Mashpriborintorg
- Company type: Joint-stock company
- Industry: Import/Export
- Founded: 1959
- Headquarters: Moscow, Russia
- Parent: Ruselectronics
- Website: mashpriborintorg.com

= Mashpriborintorg =

Foreign Economic Association Mashpriborintorg (Внешнеэкономическое объединение Машприборинторг) is a Russian (formerly Soviet) import-export company, dealing in high-tech equipment and machinery. It is currently part of Ruselectronics.

During the late 1950s and 1960s and 1970s, Mashpriborintorg exported millions of units of photographic and cinematic equipment to about 74 countries worldwide. According to the USSR Ministry of Foreign Trade magazine issued 1996 'Mashpriborintorg of the State of the Russian Federation for Defence Branches of Industry' is "a leading exporter and importer of electronic and communications equipment for the civilian and special designation".

Mashpriborintorg, Stankoimport, Avtopromimport, Tekmashimport and Tekhnopromimport are the top companies of the Soviet/Russian trade system.

== History ==
Mashpriborintorg was founded in the Soviet Union in October 1959 as Foreign Economic Association Mashpriborintorg. In 1991 after the fall of the Soviet Union it was re-registered as Federal State Unitary Enterprise "VO" Mashpriborintorg.

Although it was part of the Soviet Trade Ministry, it is not known if it was under the direct control of the ministry or a separate entity. In the period between 1960-1980 it was one of the largest industry associations of the USSR. Between 1960 and 1975 it was the only export company in Russia and had exported nine million radios, radio-record player sets and televisions to over ninety countries worldwide.

It participated as a supplier of the 1980 Moscow Olympics. During the period between 1960-1980 it was the main exporter of Smena and Zenit cameras to the West. It also exported precision microscopes to Japanese companies such as Sony, Sumitomo, Canon and Toshiba.

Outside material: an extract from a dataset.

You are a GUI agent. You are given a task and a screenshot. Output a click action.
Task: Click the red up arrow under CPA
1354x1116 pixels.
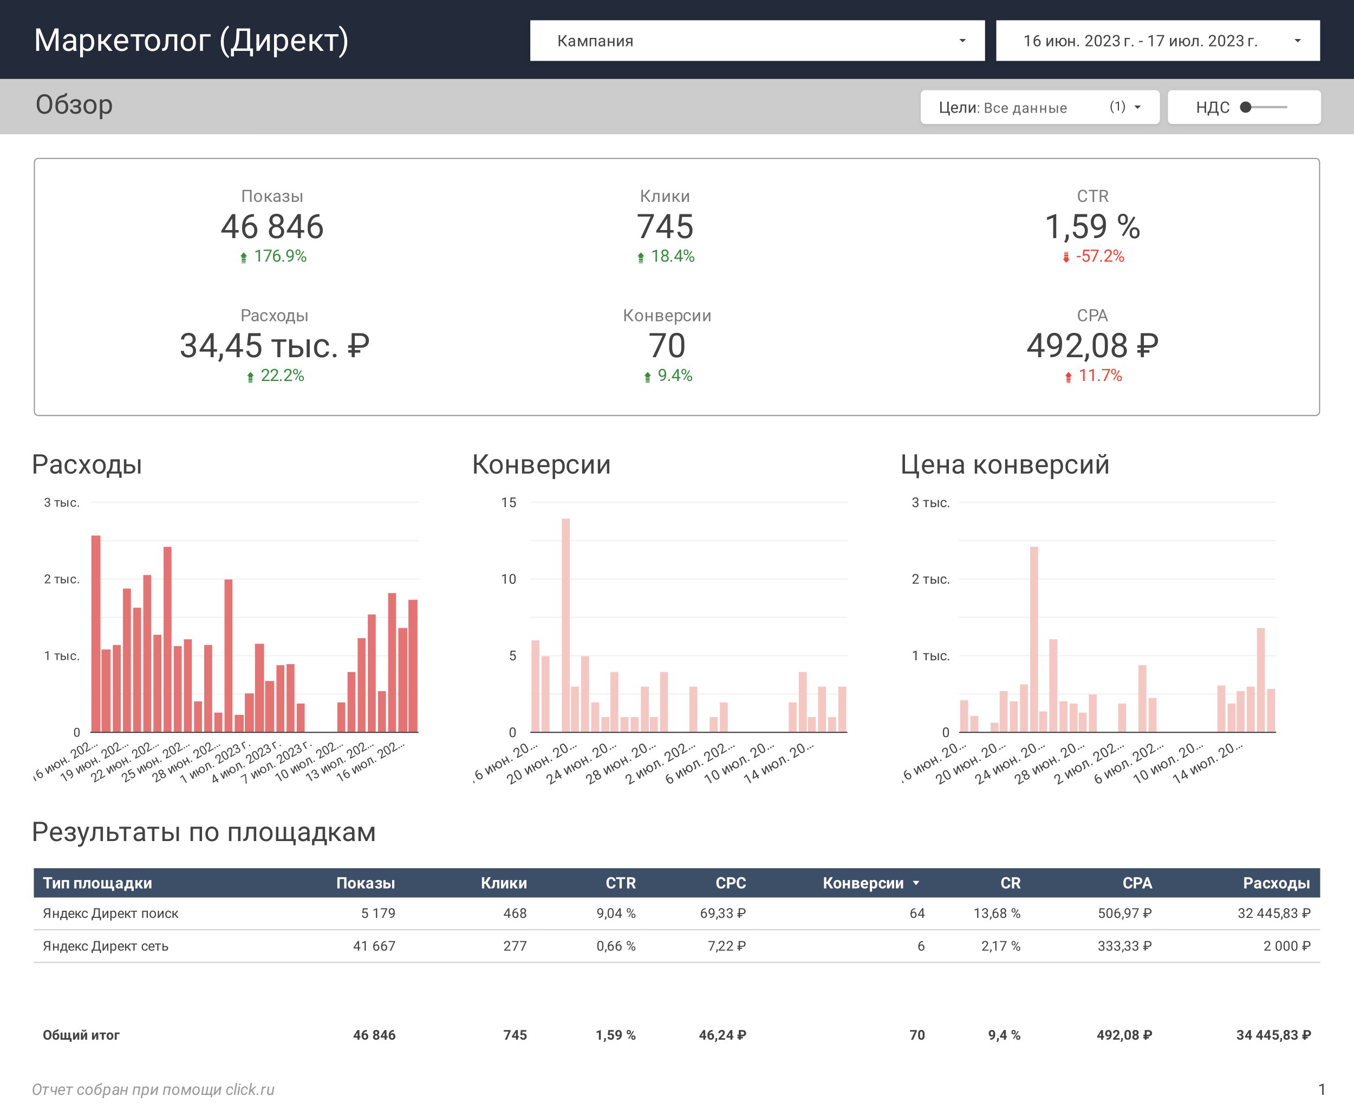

In 1991 it reorganised. In September 2004 by decree No. 1009 of the President of the Russian Federation it was included in the list of strategic Russian companies which made it exempt from corporatization.

== Current activities ==
Mashpriborintorg currently imports and exports telecommunications equipment, radios, television and acoustic equipment, computers, electronic components, spare parts for civil aircraft and helicopters, autonomous power systems and products and spare parts for manufacturing plants.

==Branches==
Mashpriborintorg is composed of the following international trade companies and departments:

- Mashpriborintorg-Akustika Co. Ltd. dealing with the import and export of home audio equipment.
- Mashpriborkom Co. Ltd. dealing with the import of telecommunication facilities including trunk lines.
- Mashpriborintorg Signal Co. Ltd. dealing with the import and export of radio and telecommunications equipment.